Paul Edward, MD of Staverton - a pioneer of the sit/stand desk – talks about the company’s work and current workplace issues
Edited by Cathy Hayward
I’m most proud of our mobile sit/stand desk. It provides people with the freedom not only to work both seated and standing throughout the day, but also with the facility to move the desk to different locations so they can manage their own space and their relationship with colleagues. The simplicity of the plug-and-play idea means people don’t waste time fiddling around with wires under the desk trying to plug in their technology. They can park up their desk and be working within seconds. We were instrumental in the early days of the sit/stand desk in the UK, so it feels natural that we should be the only UK manufacturer to have successfully developed a fully mobile sit/stand.
If I could have designed anything, it would have to be the Eames Lounge chair. I love its clean lines and timeless design. When you sit in it, it’s like being cocooned in a wellworn glove. I was fortunate enough to find an old original many years ago and recently had it refurbished. Sinking into it at the end of the day with a cup of Earl Grey, or something stronger, is just a wonderful tonic to a busy worklife.
My biggest design challenge was making a sit/stand desk mobile. It wasn’t just a case of sticking wheels or castors on the bottom and then off you go. We tried doing that and the result was akin to ‘Bambi on Ice’. Every component of the product had to be completely redesigned. We created and refined numerous versions of the product before we were happy with the result. And all this was done under enormous time pressure: a long-standing client had asked us to make our sit/stand desk mobile and we agreed that it should be possible – and then went away to work out how to do it. But we do thrive on a challenge!

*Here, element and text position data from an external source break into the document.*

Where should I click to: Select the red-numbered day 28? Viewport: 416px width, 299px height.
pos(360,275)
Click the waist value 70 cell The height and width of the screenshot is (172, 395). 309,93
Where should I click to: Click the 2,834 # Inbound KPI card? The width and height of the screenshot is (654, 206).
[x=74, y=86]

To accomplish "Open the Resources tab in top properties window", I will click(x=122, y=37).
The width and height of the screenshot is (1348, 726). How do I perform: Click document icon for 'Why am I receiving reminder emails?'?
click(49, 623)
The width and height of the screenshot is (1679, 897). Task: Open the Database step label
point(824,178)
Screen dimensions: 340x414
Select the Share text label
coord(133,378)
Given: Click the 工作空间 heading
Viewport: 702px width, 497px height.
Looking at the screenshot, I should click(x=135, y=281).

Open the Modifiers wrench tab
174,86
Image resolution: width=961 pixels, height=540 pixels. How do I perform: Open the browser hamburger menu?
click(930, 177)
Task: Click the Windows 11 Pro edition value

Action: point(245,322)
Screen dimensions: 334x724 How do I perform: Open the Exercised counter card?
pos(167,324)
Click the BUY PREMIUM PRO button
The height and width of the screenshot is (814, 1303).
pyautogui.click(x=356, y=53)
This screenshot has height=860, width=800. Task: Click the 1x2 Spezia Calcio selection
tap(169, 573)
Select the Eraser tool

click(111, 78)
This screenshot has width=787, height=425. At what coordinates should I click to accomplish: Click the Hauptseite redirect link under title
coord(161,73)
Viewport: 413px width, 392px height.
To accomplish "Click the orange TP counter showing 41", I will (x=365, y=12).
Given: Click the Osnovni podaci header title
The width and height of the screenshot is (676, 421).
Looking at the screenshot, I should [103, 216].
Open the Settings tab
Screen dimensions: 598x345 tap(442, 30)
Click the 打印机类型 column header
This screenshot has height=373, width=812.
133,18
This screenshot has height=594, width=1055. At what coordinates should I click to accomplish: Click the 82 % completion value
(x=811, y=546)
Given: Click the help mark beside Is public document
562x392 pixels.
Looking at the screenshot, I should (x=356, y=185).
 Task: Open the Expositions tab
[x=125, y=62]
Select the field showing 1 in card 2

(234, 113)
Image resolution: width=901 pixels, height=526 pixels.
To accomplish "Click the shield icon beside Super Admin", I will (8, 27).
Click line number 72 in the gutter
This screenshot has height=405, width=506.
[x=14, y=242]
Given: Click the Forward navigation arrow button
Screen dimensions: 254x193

Right now, one of the most important issue in workplace furniture design is wellness. We hear a great deal on this topic, whether it be companies offering pilates or providing gym memberships. To me, wellness goes much deeper. It’s about building wellness into the workplace, not having it as an add-on. However good a decent stretch during a pilates session might be, if the individual is slumped in their chair at a static desk for the rest of the day, it can only do so much. Wellness at work is all about movement. Encouraging people out of their chairs, whether it be to work standing up, or to move from traditional desk to breakout space or an informal meeting area throughout the day. Providing a variety of different environments in which to work creates a workplace that boosts agility and is future-proofed as the organisation changes.
Lack of ownership is the biggest change in workplace design over the past 30 years. In most companies, you used to ‘own’ your office. Sometimes, your name was even on the doorplate. Often you ‘owned’ your own desk and pedestal. Now many people have little more than a locker to call their own. However, people’s expectation of where they can work has been liberated. Now everyone works from anywhere from trains to cafes as well as in different environments throughout the office. Technology has led that change. As devices have become smaller and more mobile, they have steered that ownership revolution. Data and power are the only things now tethering us to desks. And even that is changing as battery power gets longer and connection via wifi is accepted by companies.
Domesticity is the future of workplace furniture design. Softness and casualness epitomises workplace furniture nowadays. Years ago, cushions were only for the sofa in front of your TV at home. Now, they’re all over the office. And, a bit like the home environment, the previous rigidity in office design has been replaced by a more relaxed mix-and-match approach to finishes and there is also a far more creative use of colour than in previous years. Overall, offices are far less corporate and far homelier. That’s been mirrored by the blending of work and home lives as technology allows us to work anywhere and companies positively encourage it.
My favourite industry expo is Orgatec. As well as the relevance and the sheer scale of ideas on offer, it provides the perfect opportunity to spend time with industry colleagues, exploring relevant issues and simply socialising with them. But bring your most comfortable, cushioned shoes. It can be quite an endurance test for your feet.